_TEXT PROVIDED:_

It would require convincing the Flink
folks to add such a new state type,
though.
Best,
Aljoscha
On Fri, Nov 12, 2021, at 04:35, Reuven
Lax wrote:
> OrderedListState
>
<https://github.com/apache/beam/blob/master/sdks/java/core/src/main/java/org/apache/beam/sdk/state/OrderedListState.java>
> was
> added to Beam over a year ago. To
date it is only supported by the
> Dataflow
> runner and the DirectRunner. I want
to see if it's possible to support
> this
> well on the Flink runner (and
eventually on other runners as well).
>
> This is a state type that is indexed
by an int64 sorting key (the Beam API
> exposes this as a 64-bit timestamp,
as that's the most-common use case, but
> fundamentally it's just an integer).
Users can insert element, fetch ranges
> of elements, and delete ranges of
elements.
>
> Is there any way to implement this
on Flink? I could of course add a
> naive implementation - store
everything in a ListState and have the
Flink
> runner sort the list every time it
is fetched. This seems quite
> inefficient, and the range deletes
will be even less efficient.

_DATA RECORDS:_

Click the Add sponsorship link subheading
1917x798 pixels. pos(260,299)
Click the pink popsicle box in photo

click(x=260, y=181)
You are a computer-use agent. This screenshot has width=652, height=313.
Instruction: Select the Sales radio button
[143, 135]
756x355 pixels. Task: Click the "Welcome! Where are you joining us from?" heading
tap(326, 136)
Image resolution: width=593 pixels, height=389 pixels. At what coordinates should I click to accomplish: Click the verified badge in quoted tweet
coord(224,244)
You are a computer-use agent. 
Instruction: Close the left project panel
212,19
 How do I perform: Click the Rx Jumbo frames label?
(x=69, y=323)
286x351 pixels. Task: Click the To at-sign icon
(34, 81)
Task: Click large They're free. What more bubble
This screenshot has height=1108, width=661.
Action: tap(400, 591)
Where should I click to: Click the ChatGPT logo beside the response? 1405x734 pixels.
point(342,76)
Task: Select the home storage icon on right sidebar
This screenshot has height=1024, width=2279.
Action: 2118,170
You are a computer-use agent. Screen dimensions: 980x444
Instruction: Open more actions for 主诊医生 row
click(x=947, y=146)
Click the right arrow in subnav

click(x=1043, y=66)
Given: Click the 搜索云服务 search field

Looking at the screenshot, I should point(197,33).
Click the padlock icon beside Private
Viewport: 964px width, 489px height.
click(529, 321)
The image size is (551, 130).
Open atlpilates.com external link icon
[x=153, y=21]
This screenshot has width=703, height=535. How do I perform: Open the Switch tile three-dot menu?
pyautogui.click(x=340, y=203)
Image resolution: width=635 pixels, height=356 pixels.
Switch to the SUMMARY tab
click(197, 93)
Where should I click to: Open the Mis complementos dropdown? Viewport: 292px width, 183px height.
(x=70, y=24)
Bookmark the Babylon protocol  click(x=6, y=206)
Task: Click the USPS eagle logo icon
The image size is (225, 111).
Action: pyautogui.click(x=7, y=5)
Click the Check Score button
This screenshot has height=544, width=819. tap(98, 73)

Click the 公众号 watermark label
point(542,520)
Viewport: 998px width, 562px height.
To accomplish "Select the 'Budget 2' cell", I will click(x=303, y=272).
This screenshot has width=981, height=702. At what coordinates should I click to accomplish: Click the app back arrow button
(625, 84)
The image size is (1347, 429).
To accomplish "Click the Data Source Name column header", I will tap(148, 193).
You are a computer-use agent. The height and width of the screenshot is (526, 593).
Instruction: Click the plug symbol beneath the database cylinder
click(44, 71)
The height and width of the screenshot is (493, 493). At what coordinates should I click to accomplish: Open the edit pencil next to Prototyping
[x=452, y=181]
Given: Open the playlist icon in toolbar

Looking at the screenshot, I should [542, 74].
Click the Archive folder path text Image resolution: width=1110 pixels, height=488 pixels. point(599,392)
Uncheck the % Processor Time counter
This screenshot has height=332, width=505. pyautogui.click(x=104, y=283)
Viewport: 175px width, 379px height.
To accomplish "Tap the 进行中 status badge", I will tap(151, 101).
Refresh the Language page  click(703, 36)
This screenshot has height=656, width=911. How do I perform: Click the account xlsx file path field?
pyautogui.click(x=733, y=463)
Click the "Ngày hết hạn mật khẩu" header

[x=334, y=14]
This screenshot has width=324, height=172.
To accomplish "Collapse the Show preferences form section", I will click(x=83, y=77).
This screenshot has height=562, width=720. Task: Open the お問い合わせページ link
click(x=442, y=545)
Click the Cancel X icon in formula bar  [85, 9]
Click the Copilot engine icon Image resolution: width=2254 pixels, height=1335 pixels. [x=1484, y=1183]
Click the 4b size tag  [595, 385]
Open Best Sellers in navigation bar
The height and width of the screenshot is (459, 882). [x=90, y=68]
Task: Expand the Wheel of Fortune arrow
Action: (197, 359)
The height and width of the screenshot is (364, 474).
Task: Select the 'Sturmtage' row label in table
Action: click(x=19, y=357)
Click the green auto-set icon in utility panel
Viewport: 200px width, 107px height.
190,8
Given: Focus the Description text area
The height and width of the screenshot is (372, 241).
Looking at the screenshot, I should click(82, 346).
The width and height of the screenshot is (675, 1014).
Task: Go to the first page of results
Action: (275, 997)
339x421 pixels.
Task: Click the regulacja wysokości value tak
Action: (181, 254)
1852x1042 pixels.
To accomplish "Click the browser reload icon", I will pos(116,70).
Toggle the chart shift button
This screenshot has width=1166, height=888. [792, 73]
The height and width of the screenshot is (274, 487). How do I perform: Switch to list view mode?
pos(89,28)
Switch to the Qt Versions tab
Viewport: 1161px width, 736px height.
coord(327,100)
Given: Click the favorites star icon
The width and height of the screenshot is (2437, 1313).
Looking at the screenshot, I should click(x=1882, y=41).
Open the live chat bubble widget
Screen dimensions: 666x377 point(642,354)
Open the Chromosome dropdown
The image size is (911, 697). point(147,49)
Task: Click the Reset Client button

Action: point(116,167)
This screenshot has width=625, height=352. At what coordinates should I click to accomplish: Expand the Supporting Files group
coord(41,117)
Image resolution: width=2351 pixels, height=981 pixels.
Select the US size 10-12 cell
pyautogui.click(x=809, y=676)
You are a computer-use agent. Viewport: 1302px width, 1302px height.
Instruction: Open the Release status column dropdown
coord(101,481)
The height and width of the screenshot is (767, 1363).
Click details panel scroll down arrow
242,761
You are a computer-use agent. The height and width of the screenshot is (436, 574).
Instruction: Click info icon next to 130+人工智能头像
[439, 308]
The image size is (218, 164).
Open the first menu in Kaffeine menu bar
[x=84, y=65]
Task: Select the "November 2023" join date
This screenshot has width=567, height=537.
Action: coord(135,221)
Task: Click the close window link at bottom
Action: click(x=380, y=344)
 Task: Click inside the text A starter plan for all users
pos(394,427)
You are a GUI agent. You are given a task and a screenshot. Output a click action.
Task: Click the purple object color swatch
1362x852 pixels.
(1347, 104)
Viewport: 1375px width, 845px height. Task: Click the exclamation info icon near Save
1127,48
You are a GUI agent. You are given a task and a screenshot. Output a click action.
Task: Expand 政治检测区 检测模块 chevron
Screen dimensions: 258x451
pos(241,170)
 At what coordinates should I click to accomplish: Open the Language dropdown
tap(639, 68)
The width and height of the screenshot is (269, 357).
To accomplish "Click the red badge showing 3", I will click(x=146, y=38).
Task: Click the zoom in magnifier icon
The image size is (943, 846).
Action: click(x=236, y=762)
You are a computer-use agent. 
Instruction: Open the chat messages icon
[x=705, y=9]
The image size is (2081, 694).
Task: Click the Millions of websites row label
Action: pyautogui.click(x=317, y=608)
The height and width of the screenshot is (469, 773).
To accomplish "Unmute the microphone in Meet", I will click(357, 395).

_PROBLEM TO WORK ON:_
Reproduce the OrderedListState message from "Users can insert" to "even less efficient.", switching "ListState" to "ValueState".

_COMPLETED EXERCISE:_
Users can insert element, fetch ranges
> of elements, and delete ranges of
elements.
>
> Is there any way to implement this
on Flink? I could of course add a
> naive implementation - store
everything in a ValueState and have the
Flink
> runner sort the list every time it
is fetched. This seems quite
> inefficient, and the range deletes
will be even less efficient.